The Independent Commission on Banking (ICB) is this morning expected to call for firewalls to separate banks' High Street operations from their "casino" investment arms.
After the £40bn-worth of taxpayer bailouts needed to save Britain's banks during the financial crisis, the aim of the Commission is to ensure that riskier investment operations can go bust without taking ordinary savers with them.
The much-anticipated report from the ICB, led by Sir John Vickers, will fall short of recommending a full break-up of the banks – a remedy which was on the table when the Commission was created last summer and included in the Liberal Democrat manifesto at last year's general election.

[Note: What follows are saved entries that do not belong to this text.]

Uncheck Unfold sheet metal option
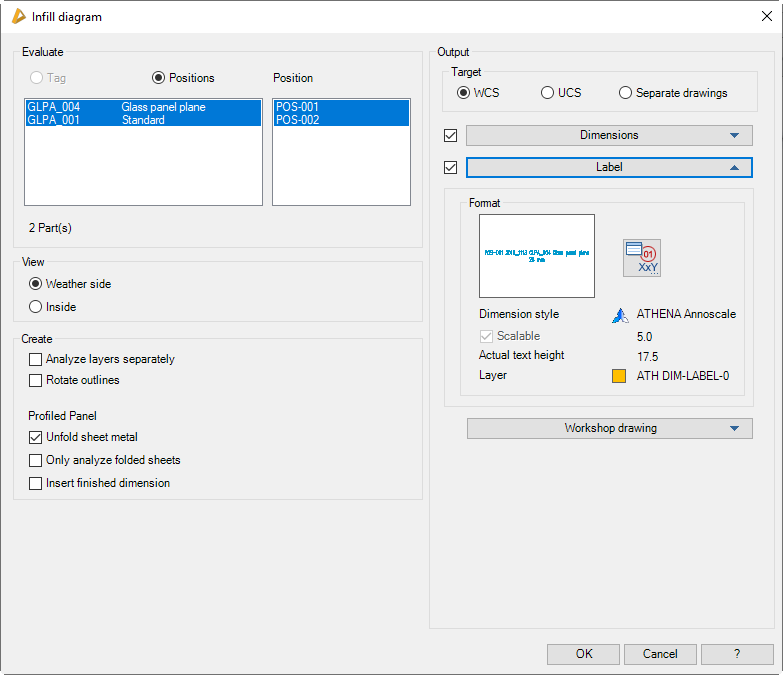Screen dimensions: 783x675 [36, 437]
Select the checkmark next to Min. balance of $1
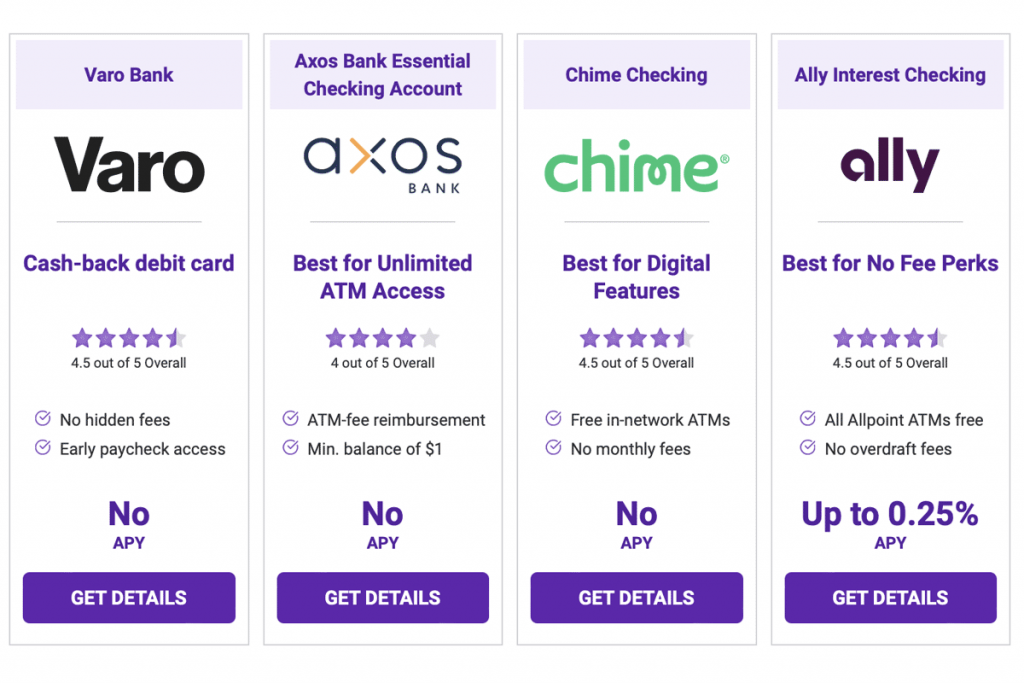 click(293, 449)
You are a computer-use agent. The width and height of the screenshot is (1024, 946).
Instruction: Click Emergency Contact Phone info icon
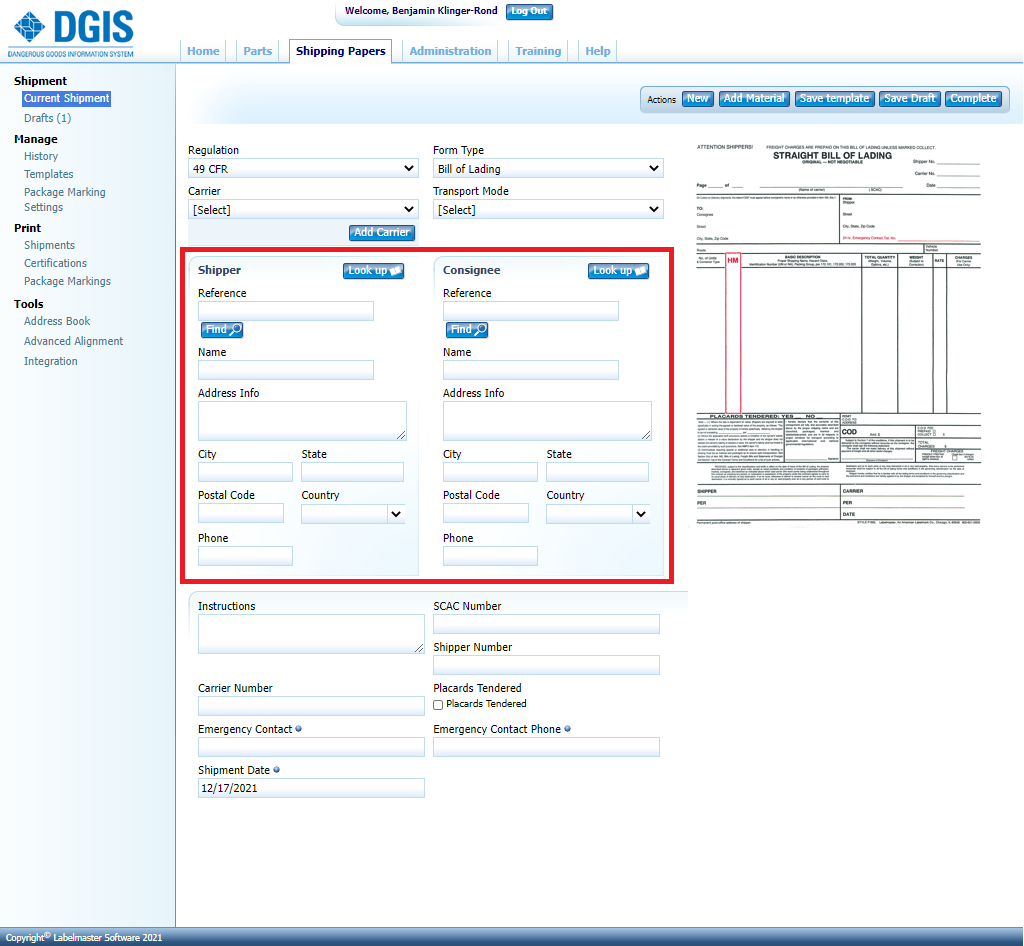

But major banks are strong opponents of even the lighter-touch "subsidiarisation". Barclays chief executive Bob Diamond claims it will raise costs for both the bank and its customers. And major banks, including HSBC and Standard Chartered, are hinting they could even move lucrative investment banking arms out of the UK.
Bank reform is a highly political issue for the Chancellor, who has been accused of being "soft" on the banks by allowing taxpayer-owned institutions to continue paying out multi-million pounds bonuses. But George Osborne will not reach a final judgement until the autumn, when the ICB's final report is published following six months of consultation and revision.
Alongside a remedy to the risks of universal banking, Sir John's report this morning will also consider the level of competition in the British industry, where 85 per cent of all personal bank accounts are held by just five companies.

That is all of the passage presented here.